Poi si é ipotizzata una misura, 41 anni e 10 mesi solo per i super precoci, ossia per gli under 16, coloro che avevano lavorato regolarmente prima dei 16 anni di età. Poi il Governo ha cambiato rotta ed é tornato sui quota 41 secchi ma solo per pochi, vediamo per chi.

Pensioni precoci, news al 30 settembre 2016: quota 41 solo per pochi

Il verbale condiviso tra sindacati ed esecutivo Renzi tratta  tra i 5 punti base il tema dei precoci e per loro prevede la possibilità di accedere alla quota 41 per quanti abbiano lavorato in regola almeno 12 mesi anche non continuativi prima del raggiungimento dei 19 anni d’età. Fin qui la misura parrebbe ottima, non fosse che é stata limitata ai precoci ‘disagiati’, chi sono?

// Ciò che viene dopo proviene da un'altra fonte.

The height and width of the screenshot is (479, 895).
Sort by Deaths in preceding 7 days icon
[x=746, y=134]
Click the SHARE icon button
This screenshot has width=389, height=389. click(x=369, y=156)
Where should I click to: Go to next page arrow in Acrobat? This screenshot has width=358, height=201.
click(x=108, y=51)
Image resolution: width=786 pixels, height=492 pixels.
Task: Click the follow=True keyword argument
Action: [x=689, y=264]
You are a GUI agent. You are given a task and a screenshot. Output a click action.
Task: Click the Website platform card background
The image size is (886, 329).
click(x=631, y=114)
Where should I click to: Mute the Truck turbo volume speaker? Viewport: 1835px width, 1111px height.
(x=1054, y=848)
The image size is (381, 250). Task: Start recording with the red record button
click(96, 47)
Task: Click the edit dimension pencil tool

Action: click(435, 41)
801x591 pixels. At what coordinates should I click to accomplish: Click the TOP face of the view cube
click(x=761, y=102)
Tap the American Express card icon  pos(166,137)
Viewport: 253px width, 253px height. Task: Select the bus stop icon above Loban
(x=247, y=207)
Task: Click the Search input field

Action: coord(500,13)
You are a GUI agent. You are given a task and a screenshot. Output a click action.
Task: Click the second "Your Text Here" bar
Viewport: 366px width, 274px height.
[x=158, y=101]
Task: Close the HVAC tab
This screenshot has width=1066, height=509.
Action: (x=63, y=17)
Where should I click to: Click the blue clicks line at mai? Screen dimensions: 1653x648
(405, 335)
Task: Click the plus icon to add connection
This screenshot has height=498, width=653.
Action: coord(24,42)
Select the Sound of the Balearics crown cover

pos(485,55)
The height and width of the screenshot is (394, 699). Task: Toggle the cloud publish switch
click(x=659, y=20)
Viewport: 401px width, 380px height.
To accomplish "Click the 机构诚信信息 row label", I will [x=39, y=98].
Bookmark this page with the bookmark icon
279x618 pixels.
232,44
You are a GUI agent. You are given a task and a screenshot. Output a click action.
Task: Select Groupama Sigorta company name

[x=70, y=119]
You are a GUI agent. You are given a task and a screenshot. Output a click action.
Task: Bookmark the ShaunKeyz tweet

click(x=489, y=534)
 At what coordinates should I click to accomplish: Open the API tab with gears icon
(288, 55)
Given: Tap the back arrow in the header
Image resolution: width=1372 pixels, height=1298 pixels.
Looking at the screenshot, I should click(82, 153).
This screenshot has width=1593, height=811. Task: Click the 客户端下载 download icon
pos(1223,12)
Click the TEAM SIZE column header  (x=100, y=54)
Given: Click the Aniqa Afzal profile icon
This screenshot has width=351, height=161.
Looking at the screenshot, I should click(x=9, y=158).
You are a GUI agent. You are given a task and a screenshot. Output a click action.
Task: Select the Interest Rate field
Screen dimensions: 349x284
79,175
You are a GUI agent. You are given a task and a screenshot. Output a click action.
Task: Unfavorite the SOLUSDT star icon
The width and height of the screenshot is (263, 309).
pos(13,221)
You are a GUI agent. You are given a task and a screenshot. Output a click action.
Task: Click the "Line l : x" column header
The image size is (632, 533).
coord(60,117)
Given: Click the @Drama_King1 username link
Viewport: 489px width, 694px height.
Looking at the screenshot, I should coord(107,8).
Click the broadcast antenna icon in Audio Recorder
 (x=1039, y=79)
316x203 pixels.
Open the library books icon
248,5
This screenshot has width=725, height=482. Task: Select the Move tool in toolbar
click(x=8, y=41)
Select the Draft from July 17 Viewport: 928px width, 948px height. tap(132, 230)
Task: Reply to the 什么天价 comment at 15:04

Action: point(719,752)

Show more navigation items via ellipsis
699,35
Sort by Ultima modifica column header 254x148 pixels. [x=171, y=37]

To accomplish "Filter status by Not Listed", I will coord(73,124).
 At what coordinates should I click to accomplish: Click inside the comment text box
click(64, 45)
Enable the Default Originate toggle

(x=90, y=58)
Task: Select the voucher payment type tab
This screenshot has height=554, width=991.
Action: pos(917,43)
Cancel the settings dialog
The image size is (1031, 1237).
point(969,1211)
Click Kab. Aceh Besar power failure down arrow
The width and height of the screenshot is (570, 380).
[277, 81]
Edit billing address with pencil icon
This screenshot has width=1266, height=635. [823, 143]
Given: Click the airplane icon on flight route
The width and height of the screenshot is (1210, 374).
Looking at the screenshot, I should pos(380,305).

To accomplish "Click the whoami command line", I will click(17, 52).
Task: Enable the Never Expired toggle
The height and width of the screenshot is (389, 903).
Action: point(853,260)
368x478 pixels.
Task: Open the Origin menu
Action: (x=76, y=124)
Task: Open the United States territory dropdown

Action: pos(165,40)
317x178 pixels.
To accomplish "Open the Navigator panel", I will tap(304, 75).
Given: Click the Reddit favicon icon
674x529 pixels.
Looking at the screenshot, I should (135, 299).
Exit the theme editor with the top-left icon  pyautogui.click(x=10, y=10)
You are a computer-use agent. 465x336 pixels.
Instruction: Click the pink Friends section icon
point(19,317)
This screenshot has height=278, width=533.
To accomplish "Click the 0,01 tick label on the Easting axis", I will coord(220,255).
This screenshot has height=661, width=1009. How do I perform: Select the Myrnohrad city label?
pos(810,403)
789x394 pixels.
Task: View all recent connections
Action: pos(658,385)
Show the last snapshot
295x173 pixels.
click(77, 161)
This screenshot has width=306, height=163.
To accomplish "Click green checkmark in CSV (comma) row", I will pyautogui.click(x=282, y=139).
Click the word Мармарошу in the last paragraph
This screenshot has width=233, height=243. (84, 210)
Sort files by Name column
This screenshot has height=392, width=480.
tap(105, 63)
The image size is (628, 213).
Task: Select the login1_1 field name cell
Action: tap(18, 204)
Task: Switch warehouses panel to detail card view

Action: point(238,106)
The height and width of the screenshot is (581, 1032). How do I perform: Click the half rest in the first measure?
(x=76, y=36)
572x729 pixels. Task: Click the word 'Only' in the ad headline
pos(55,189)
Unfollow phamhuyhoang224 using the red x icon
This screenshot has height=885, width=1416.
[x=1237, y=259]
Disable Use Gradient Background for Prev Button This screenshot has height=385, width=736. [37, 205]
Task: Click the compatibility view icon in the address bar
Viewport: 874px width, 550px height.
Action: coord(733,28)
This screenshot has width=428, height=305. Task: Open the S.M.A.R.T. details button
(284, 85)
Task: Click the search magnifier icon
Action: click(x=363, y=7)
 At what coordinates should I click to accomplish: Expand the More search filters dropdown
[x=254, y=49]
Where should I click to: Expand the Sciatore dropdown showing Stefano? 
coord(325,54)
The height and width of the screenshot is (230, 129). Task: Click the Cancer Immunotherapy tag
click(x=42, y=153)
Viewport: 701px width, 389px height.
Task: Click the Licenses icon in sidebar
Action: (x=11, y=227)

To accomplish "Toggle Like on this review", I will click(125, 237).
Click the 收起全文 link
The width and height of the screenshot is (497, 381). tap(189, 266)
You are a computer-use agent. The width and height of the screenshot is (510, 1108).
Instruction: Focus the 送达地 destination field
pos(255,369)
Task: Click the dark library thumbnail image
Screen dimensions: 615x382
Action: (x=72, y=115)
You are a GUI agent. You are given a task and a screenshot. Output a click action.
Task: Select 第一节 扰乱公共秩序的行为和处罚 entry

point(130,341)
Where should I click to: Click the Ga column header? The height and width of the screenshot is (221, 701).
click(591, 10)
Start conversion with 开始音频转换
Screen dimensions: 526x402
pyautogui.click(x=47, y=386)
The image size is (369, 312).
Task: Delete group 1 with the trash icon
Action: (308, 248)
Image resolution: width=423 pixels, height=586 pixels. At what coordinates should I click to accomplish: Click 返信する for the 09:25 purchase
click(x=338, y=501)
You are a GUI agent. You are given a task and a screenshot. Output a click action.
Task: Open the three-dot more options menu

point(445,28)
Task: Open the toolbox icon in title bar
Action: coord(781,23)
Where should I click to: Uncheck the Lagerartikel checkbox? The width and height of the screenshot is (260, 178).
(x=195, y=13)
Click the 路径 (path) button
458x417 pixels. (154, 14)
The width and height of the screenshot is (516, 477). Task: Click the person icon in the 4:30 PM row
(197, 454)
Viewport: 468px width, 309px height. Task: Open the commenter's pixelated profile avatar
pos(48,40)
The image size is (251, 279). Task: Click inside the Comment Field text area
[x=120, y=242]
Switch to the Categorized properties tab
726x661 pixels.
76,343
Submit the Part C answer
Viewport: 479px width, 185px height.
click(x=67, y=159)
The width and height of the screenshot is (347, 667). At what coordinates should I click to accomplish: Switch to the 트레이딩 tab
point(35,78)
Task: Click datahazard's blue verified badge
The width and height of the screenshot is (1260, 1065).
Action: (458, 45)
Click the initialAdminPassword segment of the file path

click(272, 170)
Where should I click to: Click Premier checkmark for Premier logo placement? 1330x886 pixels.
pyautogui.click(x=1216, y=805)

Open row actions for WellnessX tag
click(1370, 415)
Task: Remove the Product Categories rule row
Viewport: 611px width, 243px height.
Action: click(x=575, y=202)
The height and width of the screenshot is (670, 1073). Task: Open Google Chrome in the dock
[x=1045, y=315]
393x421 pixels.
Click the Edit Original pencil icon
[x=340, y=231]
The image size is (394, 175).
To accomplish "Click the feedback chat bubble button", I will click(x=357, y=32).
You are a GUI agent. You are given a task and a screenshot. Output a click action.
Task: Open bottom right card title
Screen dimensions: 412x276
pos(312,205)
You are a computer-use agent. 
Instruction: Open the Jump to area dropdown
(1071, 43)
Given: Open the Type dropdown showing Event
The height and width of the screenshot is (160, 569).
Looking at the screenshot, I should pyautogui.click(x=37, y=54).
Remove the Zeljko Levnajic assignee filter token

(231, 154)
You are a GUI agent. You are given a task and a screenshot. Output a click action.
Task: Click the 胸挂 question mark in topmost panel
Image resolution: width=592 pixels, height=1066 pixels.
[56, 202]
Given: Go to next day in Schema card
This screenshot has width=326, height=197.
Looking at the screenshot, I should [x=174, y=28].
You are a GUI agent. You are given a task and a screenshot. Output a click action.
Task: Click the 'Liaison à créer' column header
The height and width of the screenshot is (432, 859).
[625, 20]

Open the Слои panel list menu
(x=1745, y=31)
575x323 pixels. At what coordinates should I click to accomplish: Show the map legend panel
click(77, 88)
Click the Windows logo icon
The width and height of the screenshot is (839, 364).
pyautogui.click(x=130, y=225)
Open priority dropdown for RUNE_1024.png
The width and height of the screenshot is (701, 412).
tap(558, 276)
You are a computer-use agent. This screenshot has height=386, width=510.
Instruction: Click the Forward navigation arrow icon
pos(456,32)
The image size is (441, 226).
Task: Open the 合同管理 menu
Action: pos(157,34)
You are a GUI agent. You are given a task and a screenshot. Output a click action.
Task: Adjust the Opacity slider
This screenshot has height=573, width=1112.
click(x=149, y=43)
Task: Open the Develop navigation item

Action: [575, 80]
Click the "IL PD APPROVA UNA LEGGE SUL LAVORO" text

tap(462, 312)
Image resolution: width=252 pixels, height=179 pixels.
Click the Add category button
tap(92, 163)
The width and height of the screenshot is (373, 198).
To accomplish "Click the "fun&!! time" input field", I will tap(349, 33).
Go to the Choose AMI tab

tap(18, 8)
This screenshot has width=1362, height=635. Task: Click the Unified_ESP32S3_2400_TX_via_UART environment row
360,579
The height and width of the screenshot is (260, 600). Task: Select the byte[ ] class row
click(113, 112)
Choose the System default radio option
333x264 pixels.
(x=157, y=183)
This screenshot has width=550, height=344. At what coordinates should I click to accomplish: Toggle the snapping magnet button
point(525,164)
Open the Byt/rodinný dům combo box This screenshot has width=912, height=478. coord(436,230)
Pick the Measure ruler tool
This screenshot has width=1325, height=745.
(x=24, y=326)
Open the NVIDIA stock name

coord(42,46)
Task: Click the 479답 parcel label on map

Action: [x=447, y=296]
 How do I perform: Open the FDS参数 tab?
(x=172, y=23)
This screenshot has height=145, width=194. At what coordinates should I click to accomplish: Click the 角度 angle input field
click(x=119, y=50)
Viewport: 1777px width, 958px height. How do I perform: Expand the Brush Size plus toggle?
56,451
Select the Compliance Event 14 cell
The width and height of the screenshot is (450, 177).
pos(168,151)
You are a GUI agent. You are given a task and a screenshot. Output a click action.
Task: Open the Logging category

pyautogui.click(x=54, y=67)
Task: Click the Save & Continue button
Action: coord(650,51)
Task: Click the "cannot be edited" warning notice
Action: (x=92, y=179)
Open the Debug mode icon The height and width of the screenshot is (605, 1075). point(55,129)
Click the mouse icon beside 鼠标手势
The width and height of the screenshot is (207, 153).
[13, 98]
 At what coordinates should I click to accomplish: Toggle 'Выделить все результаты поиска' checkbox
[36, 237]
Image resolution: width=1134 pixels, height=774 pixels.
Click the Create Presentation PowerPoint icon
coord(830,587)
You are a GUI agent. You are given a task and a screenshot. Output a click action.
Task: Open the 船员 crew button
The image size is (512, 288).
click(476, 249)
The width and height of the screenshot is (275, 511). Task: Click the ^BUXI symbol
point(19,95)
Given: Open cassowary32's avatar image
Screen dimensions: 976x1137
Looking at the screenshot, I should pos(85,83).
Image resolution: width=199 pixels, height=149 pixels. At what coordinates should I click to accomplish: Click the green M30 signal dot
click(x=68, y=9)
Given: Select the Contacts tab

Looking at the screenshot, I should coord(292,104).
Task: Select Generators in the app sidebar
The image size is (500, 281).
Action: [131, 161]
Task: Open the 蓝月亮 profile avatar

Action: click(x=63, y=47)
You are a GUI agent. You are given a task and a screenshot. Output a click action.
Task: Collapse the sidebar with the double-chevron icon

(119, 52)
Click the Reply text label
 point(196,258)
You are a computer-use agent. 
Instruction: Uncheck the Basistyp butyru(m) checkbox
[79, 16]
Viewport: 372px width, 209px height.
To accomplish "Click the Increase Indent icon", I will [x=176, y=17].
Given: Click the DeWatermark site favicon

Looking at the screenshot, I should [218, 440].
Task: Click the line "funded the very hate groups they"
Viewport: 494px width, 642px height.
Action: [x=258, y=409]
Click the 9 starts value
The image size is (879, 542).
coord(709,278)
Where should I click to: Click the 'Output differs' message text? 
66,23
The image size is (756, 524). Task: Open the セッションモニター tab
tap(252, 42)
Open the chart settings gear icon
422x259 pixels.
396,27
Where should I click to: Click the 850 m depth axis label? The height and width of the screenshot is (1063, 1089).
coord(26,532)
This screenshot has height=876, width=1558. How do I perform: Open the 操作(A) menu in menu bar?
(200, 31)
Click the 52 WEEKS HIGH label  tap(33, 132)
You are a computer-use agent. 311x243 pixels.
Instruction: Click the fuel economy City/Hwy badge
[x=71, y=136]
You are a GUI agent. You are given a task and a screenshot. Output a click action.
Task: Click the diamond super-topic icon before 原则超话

Pensioni precoci, news al 30 settembre 2016: salvi solo i lavoratori disagiati

Salvi dunque solo i precoci disagiati ossia coloro che sono disoccupati da lungo corso senza ammortizzatori sociali, sono inabili al lavoro o svolgono un mestiere gravoso. Fuori dunque tutti coloro che pur avendo maturato 41 anni di contributi ed avendo lavorato un anno prima dei 19 lavorano in condizioni normali, sono per loro fortuna sani e un lavoro ancora lo hanno.

Chiaramente i lavoratori non possono dirsi completamente soddisfatti di tale misura, ma solo della definitizione di precoe tornata in voga nell’agenda politica. Per il resto continueranno a lottare per ottenere la quota 41 per tutti, dopo 41 anni di contributi, dicono all’unisono, tutti i lavoratori sono usurati!